Special Issue on Adaptive Dynamic Programming and Reinforcement Learning
Special Issue on Adaptive Dynamic Programming and Reinforcement Learning
TLDR
The main focus of ADP/RL research is to solve the Hamilton–Jacobi–Bellman (HJB) equation with manageable amount of computation to avoid the “curse of dimensionality.”
摘要
THE PAST decade has witnessed a surge in research activities related to adaptive dynamic programming (ADP) and reinforcement learning (RL), particularly for control applications. Several books [item 1)–5) in the Appendix] and survey papers [item 6)–10) in the Appendix] have been published on the subject. Both ADP and RL provide approximate solutions to dynamic programming problems. In a 1995 article by Barto et al. [item 11) in the Appendix], they introduced the so-called “adaptive real-time dynamic programming,” which was specifically to apply ADP for real-time control. Later, in 2002, Murray et al. [item 12) in the Appendix] developed an ADP algorithm for optimal control of continuous-time affine nonlinear systems.

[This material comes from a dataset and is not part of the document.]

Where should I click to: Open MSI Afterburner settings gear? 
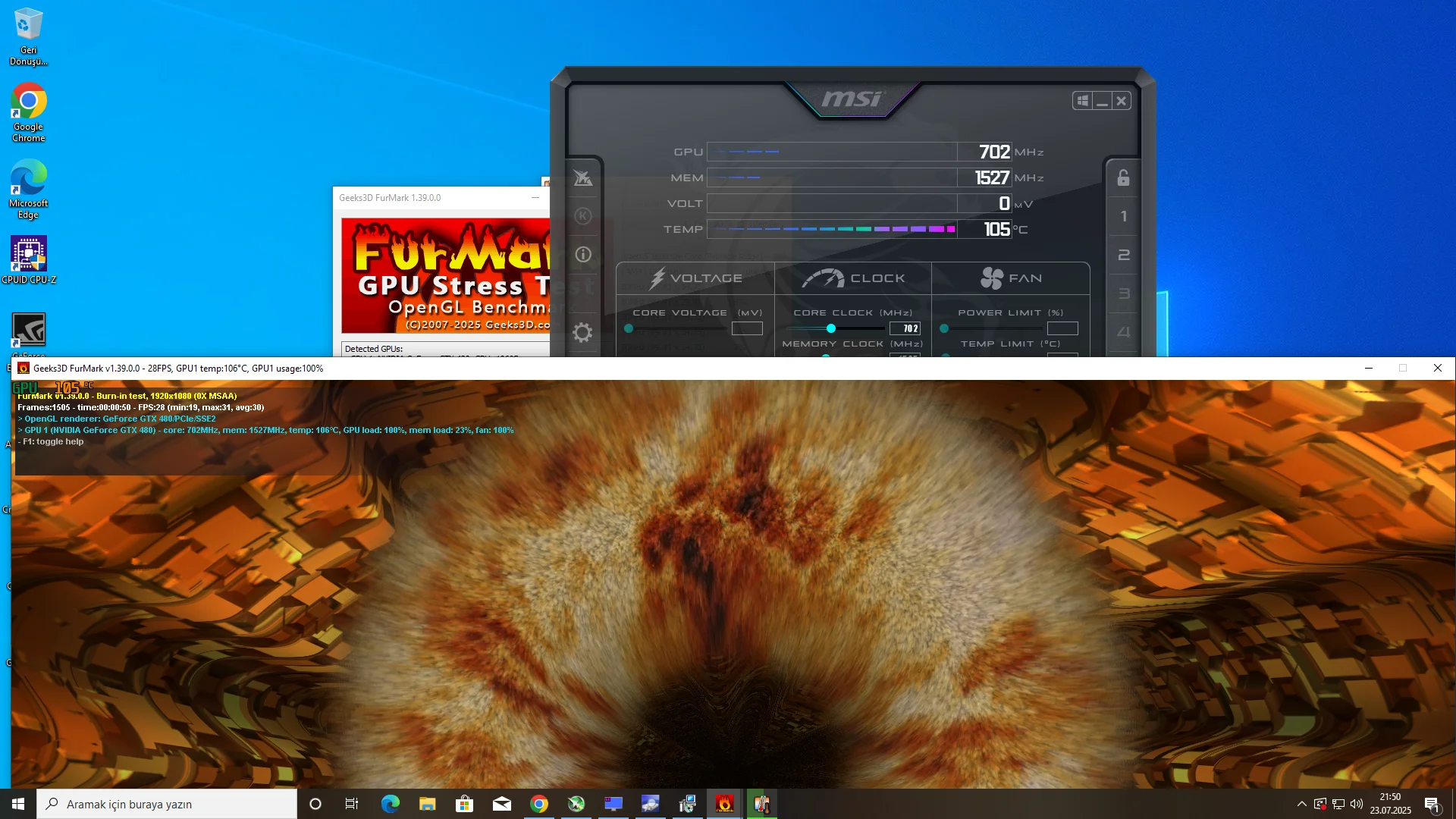point(582,332)
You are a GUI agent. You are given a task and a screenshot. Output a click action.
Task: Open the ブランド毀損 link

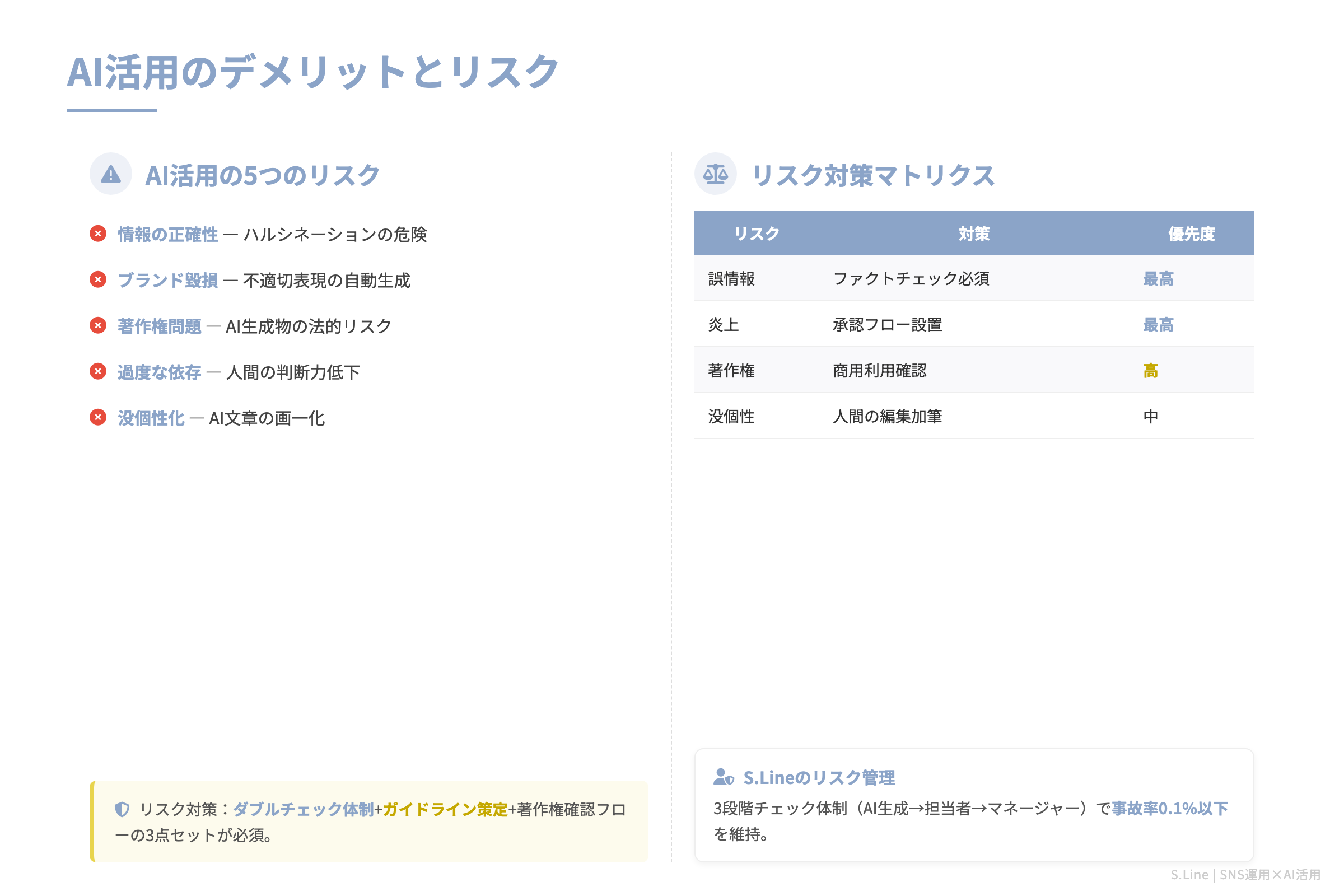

On the other hand, the most famous algorithms in RL are the temporal difference algorithm [item 13) in the Appendix] and the Q-learning algorithm [item 14) and 15) in the Appendix]. It all started more than 40 years’ ago, when Werbos outlined an approach [item 16) in the Appendix] which was later named “adaptive critic designs” (ACD) [item 17)–20) in the Appendix]. By the time when he published the 1992 book chapter [item 18) in the Appendix], Werbos has used the three terms “ACD,” “approximate dynamic programming (ADP),” and “RL” interchangeably, and later, also interchangeably with “adaptive dynamic programming (ADP)” [item 21)–23) in the Appendix]. The main focus of ADP/RL research is to solve the Hamilton–Jacobi–Bellman (HJB) equation with manageable amount of computation to avoid the “curse of dimensionality.” Many methods of direct solution and iterative solution have been proposed to solve the HJB equation, but new ideas are still wanting. A very important research direction would be to find novel and efficient approaches for solving the HJB equation. Dynamic programming is an important subject in optimal control [item 24) in the Appendix]. It is therefore expected that ADP/RL plays an important role in solving optimal control problems of complex nonlinear systems. Furthermore, the most famous application of ADP/RL is the AlphaGo [item 25) in the Appendix] computer game, when combined with deep learning. Applications of ADP/RL to real-world problems which can bring about more significant social and economic impact are expected.